Saturday, February 15, 2025

Culture

     A lot of people I read about who leave the faith and then write memoirs about it site wrong things Christians have said or done to them as a basis for discarding their beliefs.  This is very common for my generation--children of the 1980's, teens of the 90's, and adults of a new century.  Often, as they write these books about their journey (their "deconstruction" of their childhood faith), they talk about the sights, smells, sounds, and feelings of growing up in late 20th century Western Christian culture.  The nostalgia factor is very high for me as I read them, because I relate to that culture.  Sunday school.  Children's church.  AWANA (or similar midweek church programs).  Christian education.  Some of these stories are so close to my own for a while...until they've had enough.  Something in Christian culture ended up not gelling with them in early adulthood, and they deconstruct their faith.  

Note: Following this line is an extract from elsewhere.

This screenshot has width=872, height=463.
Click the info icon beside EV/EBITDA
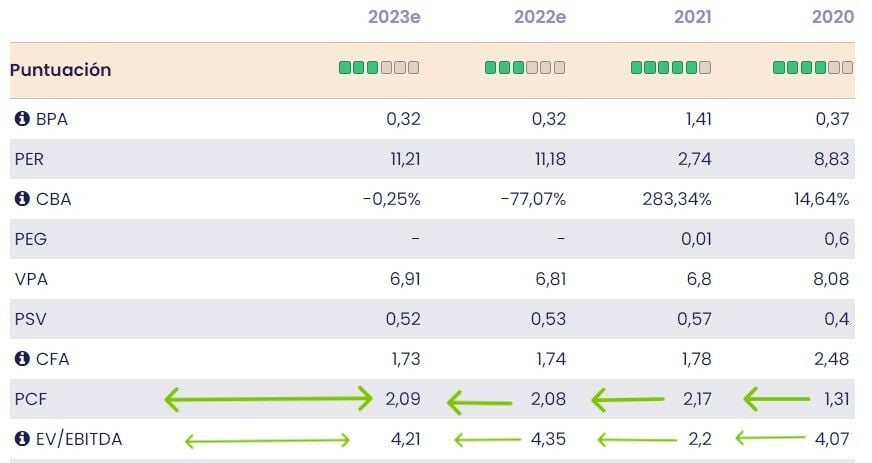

     Any group--a faith community, a club, a political party, a sports team, a workplace, even a family--develops into its own subculture.  In fact, the Christian school I teach at often refers to the culture of the school, meaning their environment, and what one can experience there.  This is normal.  Subcultures are part of the larger world, and everyone finds themselves in them.  

     Christianity is a faith, instituted by Jesus Christ, and preserved for millennia.  At the same time, it is a subculture, whether we like that or not.  As a faith, it is perfect, resting in the unchanging truth of God's Word.  As a subculture, it is flawed.  The subculture isn't based on the enduring truth of God's word.  It is based on people living out that faith, and these people are not going to be perfect.  Sometimes, Christians say and do silly things.  It is very important to distinguish between the truth of our faith, and the silliness of our culture.  We can still enjoy our culture.  We just need to make sure we're looking to Jesus and the Bible, not to the culture itself (looking to Jesus, the founder and perfecter of our faith... Hebrews 12:2a)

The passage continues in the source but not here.